I asked, “What’s that for, George?”
“I’m putting it in the basement for Bud. I don’t
want him to have to sleep on that sofa. It’s too short
for him.”
“He’s only going to be here for two weeks, and
he’ll be drunk most of that time. What are we going to
do with it then?”
George lowered his head and glared at me. “He’s
going off to war, Maude. If he’s scared and feels the
need to ease that a little by drinking before he goes,
then that’s all right with me. I’m scared myself. Once
he leaves, we may never see our boy again, and I’m
going to treat him right while I still have him.”
I threw my hands in the air and went back to the
kitchen.
George and Bud went out together that night.
George came home early by himself and came to bed
without his supper. I lay with my back to him and said
nothing. Sometime early in the morning, I woke when
I heard Bud come staggering in and going to the
basement. I guessed George explained the
arrangement to him.
Bud came home drunk every night. George went
out and drank with him on Fridays and Saturdays.
The two weeks leave came and went, and Bud
made no move to pack up and re-join his company.
I asked him, “Won’t you get in trouble?”
“Nah. Me and the Old Man are buddies. I saved
his life one time.”
“How did you do that?’
“I had a bunch of new recruits out on the firing
range when the Old Man came to check us out. One of
the greenhorns went a little nuts. He pointed his rifle
at the Old Man and said he was going to kill him. I got
between them and said he’d have to shoot me first.”
“Oh, Bud! That was so brave of you!”
“Not really. I knew the boy was just scared of
going off to war. I talked to him until I could see he
was calming down. He finally put down the rifle, and
they took him off to the infirmary. We never saw him
again. Since then, the Old Man goes out of his way to
make my life easier. That’s why I got my stripes back.”

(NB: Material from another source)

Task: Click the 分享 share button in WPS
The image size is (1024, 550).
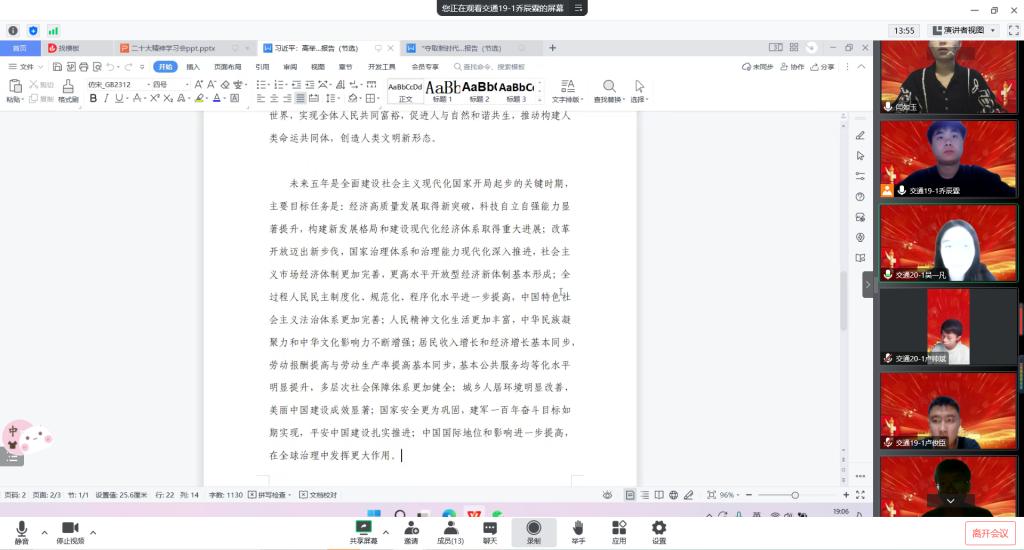Action: click(822, 67)
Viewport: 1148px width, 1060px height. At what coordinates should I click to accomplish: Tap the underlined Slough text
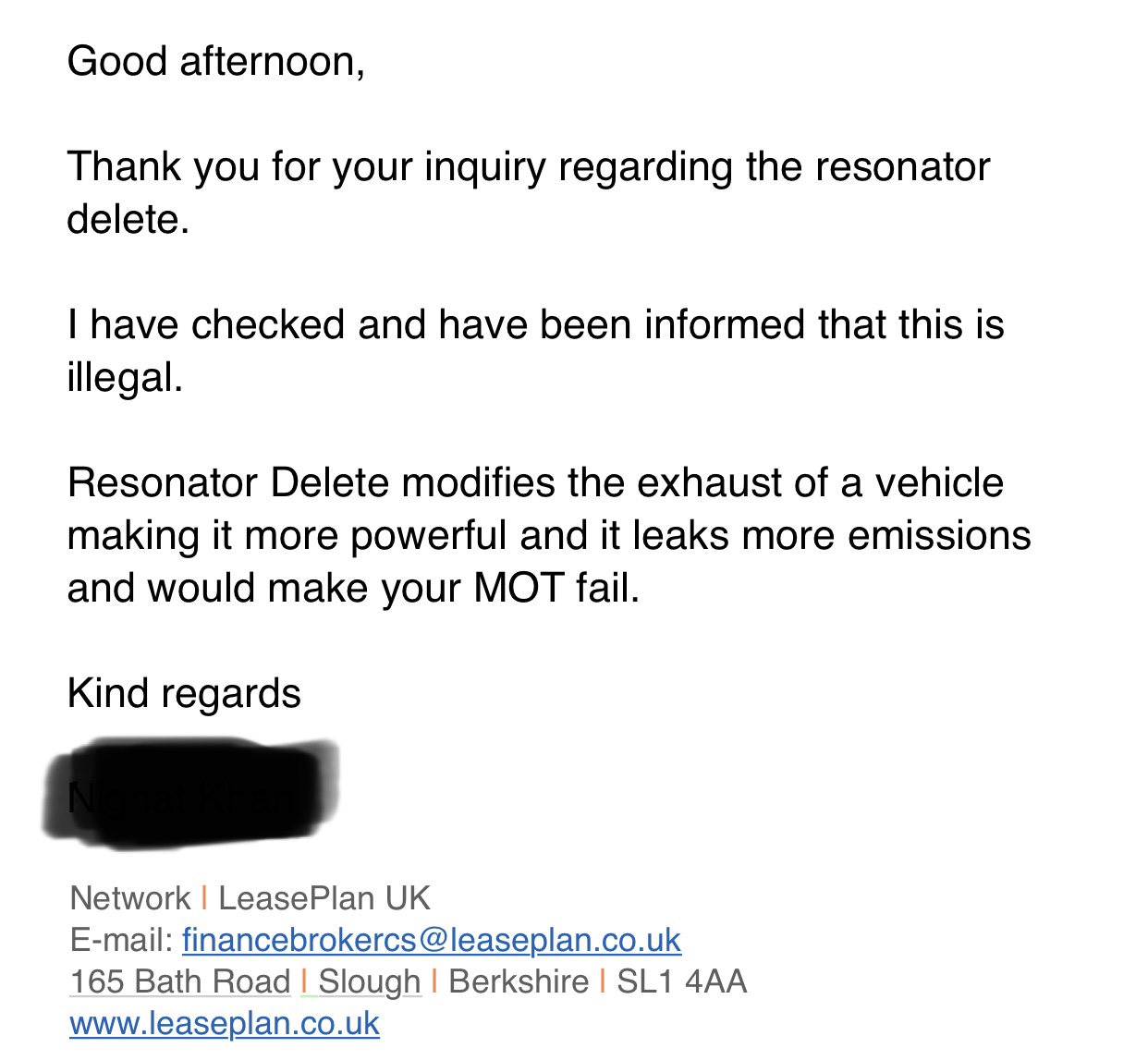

One afternoon at the end of the third week, two
MPs came to the door looking for Bud. He was still
sleeping, and when I called down to him, he came and
greeted the MPs like old friends. The three of them
slapped one another on the back and joked like longlost brothers. I couldn’t believe it. Like his father, Bud
certainly could charm the birds out of the trees.
The next thing I knew, the three of them had
gone off somewhere. They didn’t come back until
early morning. I found one sleeping on the sofa and
Bud on the floor. The other one slept in Bud’s bed.
They went out drinking together the next night and the
next.
Two more MPs came to the door, and Bud
greeted them as heartily as he had the first pair. I
couldn’t help but wonder if he’d made friends with
every MP in his camp. As often as he’d lost his stripes
over the years, I figured he probably was on a firstname basis with each and every one of them. This new
pair must have had had stricter orders than the last and
refused the offer of a beer. Bud finally gathered up his
things and the five of them left after Bud gave hugs
and handshakes all around. He promised to write
home.
George stood on the porch and watched them
drive away with his oldest son, carrying him back to
Kentucky and then to the war. He didn’t come inside
for a long time, and when he did, he went straight to
the basement.
He didn’t come up until he had to get ready for
work Monday morning. I went about my business. I
knew I couldn’t comfort him, but I promised myself I
would remember Bud in my prayers every night as
much for George’s sake as for Bud’s.